By G.D. Maxwell
In the post 9/11 world of terrorist threats, the Kamloops airport undoubtedly does not rank in the top-tier watch list. Im certain Orange Alert remain words unspoken there except around Halloween. True, there are any number of sleeper cells in and around Kamloops but they tend to fall nearer the somnambulant end of the continuum than they do the deranged, mad bomber end. Its just that kind of town; chalk it up to the hazy Okanagan heat.

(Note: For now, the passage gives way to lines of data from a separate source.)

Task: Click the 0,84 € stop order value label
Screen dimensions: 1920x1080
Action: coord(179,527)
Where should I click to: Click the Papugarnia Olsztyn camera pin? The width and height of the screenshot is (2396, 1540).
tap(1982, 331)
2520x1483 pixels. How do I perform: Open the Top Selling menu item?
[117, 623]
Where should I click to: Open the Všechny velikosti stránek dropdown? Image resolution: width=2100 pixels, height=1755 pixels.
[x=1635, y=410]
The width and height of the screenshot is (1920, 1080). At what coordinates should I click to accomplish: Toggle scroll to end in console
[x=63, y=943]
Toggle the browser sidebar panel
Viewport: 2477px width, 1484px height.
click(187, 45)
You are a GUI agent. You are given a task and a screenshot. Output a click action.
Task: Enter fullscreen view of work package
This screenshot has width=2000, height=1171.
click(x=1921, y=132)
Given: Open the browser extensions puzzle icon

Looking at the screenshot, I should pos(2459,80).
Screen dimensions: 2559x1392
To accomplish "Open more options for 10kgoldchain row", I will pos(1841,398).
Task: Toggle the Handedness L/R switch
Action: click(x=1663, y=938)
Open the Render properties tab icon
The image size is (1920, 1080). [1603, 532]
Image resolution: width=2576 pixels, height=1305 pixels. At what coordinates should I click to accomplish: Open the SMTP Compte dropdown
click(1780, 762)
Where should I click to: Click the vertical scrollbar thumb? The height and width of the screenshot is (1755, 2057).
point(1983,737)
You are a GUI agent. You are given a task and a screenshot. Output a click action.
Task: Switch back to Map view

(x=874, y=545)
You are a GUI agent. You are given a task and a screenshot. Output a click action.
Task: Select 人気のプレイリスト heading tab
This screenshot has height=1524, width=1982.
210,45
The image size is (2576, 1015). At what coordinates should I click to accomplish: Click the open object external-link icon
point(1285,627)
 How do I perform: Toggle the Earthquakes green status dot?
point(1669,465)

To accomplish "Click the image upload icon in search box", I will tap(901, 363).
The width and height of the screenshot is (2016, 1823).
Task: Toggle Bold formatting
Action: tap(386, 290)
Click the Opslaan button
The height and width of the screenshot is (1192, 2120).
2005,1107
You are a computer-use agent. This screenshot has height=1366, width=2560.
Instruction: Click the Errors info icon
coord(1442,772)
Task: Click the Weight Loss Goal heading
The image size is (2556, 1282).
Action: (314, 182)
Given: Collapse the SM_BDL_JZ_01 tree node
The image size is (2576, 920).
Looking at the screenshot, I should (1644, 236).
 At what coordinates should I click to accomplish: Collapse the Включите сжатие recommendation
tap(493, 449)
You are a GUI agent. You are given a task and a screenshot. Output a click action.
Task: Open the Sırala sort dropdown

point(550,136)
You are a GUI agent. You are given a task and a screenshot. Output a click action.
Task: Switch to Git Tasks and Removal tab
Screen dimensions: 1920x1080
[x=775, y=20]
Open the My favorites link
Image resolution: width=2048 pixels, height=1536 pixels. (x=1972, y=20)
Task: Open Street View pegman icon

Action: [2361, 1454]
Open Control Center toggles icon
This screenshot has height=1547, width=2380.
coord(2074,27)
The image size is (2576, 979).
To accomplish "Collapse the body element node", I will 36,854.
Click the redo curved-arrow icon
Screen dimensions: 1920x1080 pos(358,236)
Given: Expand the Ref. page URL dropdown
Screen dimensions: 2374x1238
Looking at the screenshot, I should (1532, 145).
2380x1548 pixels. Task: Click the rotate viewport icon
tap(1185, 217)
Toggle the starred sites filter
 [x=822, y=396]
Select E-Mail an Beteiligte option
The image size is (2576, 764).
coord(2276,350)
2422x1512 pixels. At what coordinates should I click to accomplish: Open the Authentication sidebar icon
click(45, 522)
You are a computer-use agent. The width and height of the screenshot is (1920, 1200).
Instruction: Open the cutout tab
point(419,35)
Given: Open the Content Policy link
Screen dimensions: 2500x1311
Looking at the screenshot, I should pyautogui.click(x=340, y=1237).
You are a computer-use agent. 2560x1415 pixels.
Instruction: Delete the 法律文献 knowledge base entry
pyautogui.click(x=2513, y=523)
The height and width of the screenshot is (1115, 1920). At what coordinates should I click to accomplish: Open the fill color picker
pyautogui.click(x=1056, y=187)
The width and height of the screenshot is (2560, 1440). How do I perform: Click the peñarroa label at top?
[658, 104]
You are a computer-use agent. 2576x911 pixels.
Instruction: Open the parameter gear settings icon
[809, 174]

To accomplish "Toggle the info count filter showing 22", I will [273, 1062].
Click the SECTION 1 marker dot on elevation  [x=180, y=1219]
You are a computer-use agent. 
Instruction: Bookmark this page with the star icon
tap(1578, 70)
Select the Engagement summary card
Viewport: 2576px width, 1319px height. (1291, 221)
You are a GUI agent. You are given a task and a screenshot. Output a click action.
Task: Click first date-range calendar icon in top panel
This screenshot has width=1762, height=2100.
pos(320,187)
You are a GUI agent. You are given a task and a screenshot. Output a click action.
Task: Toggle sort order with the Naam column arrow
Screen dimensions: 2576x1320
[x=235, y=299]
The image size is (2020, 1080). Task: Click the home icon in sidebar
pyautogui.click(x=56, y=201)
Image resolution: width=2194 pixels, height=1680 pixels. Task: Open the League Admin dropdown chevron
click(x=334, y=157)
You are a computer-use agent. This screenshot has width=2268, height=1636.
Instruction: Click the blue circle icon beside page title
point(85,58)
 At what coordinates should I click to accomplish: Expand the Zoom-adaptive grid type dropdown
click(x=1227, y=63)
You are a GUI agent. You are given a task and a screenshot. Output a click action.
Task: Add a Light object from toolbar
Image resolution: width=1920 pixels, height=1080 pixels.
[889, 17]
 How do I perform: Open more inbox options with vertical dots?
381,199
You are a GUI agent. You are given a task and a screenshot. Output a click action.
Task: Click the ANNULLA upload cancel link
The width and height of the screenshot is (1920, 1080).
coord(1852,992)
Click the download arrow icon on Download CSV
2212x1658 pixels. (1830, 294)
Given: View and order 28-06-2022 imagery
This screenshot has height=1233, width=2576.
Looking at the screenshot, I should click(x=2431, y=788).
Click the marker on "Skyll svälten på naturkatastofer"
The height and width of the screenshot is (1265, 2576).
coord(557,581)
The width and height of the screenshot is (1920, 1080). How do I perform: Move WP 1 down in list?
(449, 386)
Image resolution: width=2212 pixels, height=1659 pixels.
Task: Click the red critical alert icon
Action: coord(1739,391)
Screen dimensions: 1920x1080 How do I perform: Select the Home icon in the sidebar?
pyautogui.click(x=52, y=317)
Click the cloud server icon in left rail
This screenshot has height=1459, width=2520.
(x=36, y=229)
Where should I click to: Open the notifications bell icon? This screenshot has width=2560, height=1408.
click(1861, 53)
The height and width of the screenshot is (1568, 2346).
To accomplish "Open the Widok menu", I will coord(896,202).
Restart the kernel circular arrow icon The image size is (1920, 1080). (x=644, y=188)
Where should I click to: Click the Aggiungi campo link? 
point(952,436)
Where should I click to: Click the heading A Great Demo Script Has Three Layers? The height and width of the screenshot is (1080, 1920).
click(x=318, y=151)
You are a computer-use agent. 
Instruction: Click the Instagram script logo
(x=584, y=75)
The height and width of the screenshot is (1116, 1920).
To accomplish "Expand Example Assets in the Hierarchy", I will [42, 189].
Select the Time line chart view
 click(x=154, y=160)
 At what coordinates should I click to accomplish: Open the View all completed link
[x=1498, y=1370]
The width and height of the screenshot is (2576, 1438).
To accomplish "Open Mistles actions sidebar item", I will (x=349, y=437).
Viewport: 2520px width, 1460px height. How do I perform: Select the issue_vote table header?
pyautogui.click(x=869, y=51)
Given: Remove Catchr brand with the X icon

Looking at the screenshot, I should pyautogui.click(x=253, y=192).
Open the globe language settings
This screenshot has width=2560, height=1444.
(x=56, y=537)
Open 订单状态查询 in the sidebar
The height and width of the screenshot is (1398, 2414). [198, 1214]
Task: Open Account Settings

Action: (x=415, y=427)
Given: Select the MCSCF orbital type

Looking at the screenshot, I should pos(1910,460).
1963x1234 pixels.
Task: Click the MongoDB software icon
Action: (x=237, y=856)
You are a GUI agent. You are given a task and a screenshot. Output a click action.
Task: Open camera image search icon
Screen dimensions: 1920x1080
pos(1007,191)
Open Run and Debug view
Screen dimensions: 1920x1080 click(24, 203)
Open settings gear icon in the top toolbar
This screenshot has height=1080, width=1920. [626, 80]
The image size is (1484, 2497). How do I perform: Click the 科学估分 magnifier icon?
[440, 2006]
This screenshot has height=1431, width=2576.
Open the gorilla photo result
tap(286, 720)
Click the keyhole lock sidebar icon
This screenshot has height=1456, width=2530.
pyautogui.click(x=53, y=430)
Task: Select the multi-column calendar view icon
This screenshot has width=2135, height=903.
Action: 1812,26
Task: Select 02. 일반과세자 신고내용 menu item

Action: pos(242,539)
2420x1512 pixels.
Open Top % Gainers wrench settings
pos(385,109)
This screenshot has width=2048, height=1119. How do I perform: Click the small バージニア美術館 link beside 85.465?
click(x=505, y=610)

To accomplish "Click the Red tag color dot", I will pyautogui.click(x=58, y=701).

In fact, would-be terrorists embarking on their missions of destruction from Kamloops would face several intractable obstacles bound to sorely test their mettle. For starters, you can get anywhere in the world you want to go from Kamloops as long as that place is Vancouver, Kelowna, Calgary or Edmonton. Not knowing any personally, Im pretty sure real terrorists prefer to avoid connecting flights and intuitively appreciate the underwhelming impact of hitting a target in any of those towns. Chances are pretty good the U.S. networks wouldnt even pick up a story of a terrorist attack on a strip mall in Kelowna except to make fun of yet another wacky Canadian town name.
And actually hijacking a plane out of Kamloops would probably not make much tactical sense since it seems the only aircraft flying out of there are Dash 8s, Cessnas and waterbombers. Unless they were looking at taking out a really small target or setting a Guinness Book of Records for terrorist water-ballooning Kamloops probably wouldnt be the departure terminal of choice. Im not sure a hijacking a Jazz commuter flight in a twin-prop would make the kind of statement most terrorists are looking to make.
But assuming, for a moment, that a sleeper cell in Kamloops was recruited from the bottom of the class at Terror U. and decided to go for broke, Im certain theyd never make it past airport security. I imagine its easier to be thoroughly, annoyingly, methodically secure at an airport processing a couple of hundred passengers a day than it is at one several orders of magnitude larger, but Ive got to hand it to the hard-working security detail at Kamloops, they make getting on a plane even more of an adventure than usual.
Admittedly, the portly gent in line ahead of me fit the profile. Im not certain which profile but if I were a cop and couldnt find any visible minorities to hassle on a slow Friday night, Id have pulled him over if for no other reason than to get a really good look at his facial hair.
He was a biker-looking kind of guy and could easily have passed for a travelling midway worker. Six foot-five, maybe 300 pounds (138 kilojoules), polished pate, metallic orange reflective Oakleys, black leather vest laced up the sides but way too small to meet in the middle of his vast expanse, jeans, cowboy boots. No luggage.